_Task_
All lines between the start of the listing below and the line containing "Բուժաշխատողի օրվա առթիվ պարգևատրվեցին լավագույնները (165, 1244)", inclusive, must be repeated exactly.

**** Input ****

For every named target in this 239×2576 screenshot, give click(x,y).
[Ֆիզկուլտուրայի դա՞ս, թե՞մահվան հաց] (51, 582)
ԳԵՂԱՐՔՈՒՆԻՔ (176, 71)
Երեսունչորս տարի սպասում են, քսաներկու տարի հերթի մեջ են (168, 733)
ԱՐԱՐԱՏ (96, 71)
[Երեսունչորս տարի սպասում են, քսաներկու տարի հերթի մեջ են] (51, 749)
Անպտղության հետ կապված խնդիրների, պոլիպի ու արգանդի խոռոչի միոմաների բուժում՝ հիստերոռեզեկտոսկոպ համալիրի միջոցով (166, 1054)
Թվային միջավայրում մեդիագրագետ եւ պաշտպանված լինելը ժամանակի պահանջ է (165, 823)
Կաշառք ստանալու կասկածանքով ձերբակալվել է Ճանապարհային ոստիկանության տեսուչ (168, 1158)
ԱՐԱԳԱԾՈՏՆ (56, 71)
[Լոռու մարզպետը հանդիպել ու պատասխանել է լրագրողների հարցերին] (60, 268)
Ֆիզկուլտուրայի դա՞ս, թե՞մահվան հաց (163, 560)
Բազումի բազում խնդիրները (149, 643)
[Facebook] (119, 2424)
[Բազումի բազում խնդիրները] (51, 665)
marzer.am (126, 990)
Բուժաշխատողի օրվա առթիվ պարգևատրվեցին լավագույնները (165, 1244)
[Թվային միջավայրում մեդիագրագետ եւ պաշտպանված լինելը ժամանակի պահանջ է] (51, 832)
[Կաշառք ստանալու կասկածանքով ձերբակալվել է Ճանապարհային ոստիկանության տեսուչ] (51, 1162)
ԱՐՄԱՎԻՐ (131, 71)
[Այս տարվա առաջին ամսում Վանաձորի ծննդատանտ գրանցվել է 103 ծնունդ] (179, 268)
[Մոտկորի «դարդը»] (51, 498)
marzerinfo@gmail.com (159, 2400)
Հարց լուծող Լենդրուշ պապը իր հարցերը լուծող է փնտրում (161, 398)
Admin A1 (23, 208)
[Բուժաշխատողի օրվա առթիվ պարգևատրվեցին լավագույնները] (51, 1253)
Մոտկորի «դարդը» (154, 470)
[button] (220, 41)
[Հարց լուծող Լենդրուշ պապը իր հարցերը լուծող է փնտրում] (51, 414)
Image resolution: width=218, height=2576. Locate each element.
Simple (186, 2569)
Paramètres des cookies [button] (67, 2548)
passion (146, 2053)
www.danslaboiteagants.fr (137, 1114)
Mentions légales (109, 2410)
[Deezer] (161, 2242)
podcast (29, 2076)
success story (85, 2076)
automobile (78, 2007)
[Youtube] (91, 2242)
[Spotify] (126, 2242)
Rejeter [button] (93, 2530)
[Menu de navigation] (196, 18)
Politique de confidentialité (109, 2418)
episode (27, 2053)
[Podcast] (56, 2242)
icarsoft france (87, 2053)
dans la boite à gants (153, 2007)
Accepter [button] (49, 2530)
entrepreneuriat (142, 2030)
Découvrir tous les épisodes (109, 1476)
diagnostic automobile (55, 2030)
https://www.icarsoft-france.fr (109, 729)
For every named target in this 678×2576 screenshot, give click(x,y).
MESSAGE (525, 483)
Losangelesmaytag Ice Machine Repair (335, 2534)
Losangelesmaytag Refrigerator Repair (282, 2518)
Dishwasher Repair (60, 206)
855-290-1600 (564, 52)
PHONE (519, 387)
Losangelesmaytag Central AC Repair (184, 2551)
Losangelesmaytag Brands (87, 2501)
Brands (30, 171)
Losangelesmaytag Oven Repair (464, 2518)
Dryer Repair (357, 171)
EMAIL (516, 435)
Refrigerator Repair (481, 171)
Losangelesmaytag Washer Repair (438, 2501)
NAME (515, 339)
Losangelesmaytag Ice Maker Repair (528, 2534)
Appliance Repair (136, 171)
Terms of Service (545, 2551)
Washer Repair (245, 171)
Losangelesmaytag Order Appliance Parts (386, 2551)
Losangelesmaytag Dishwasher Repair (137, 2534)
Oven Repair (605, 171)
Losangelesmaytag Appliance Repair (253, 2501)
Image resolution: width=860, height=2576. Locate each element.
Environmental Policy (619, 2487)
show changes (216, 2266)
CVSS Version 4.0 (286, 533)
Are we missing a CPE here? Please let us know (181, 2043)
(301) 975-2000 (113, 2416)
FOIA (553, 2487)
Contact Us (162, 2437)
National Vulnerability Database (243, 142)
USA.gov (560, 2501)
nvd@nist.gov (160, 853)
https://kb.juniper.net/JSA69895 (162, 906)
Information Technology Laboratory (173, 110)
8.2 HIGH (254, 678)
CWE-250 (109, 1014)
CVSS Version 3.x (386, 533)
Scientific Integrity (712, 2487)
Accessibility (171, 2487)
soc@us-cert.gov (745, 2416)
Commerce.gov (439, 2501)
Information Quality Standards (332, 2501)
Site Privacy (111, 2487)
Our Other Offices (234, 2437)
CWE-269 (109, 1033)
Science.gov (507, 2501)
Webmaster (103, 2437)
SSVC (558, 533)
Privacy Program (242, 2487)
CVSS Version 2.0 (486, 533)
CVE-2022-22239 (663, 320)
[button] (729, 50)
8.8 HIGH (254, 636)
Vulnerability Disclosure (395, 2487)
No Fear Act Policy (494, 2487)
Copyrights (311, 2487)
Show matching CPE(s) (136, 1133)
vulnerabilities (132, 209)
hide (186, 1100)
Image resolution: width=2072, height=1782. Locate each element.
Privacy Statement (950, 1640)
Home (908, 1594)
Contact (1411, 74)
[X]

****

_Result of the exercise_
For every named target in this 239×2576 screenshot, give click(x,y).
[Ֆիզկուլտուրայի դա՞ս, թե՞մահվան հաց] (51, 582)
ԳԵՂԱՐՔՈՒՆԻՔ (176, 71)
Երեսունչորս տարի սպասում են, քսաներկու տարի հերթի մեջ են (168, 733)
ԱՐԱՐԱՏ (96, 71)
[Երեսունչորս տարի սպասում են, քսաներկու տարի հերթի մեջ են] (51, 749)
Անպտղության հետ կապված խնդիրների, պոլիպի ու արգանդի խոռոչի միոմաների բուժում՝ հիստերոռեզեկտոսկոպ համալիրի միջոցով (166, 1054)
Թվային միջավայրում մեդիագրագետ եւ պաշտպանված լինելը ժամանակի պահանջ է (165, 823)
Կաշառք ստանալու կասկածանքով ձերբակալվել է Ճանապարհային ոստիկանության տեսուչ (168, 1158)
ԱՐԱԳԱԾՈՏՆ (56, 71)
[Լոռու մարզպետը հանդիպել ու պատասխանել է լրագրողների հարցերին] (60, 268)
Ֆիզկուլտուրայի դա՞ս, թե՞մահվան հաց (163, 560)
Բազումի բազում խնդիրները (149, 643)
[Facebook] (119, 2424)
[Բազումի բազում խնդիրները] (51, 665)
marzer.am (126, 990)
Բուժաշխատողի օրվա առթիվ պարգևատրվեցին լավագույնները (165, 1244)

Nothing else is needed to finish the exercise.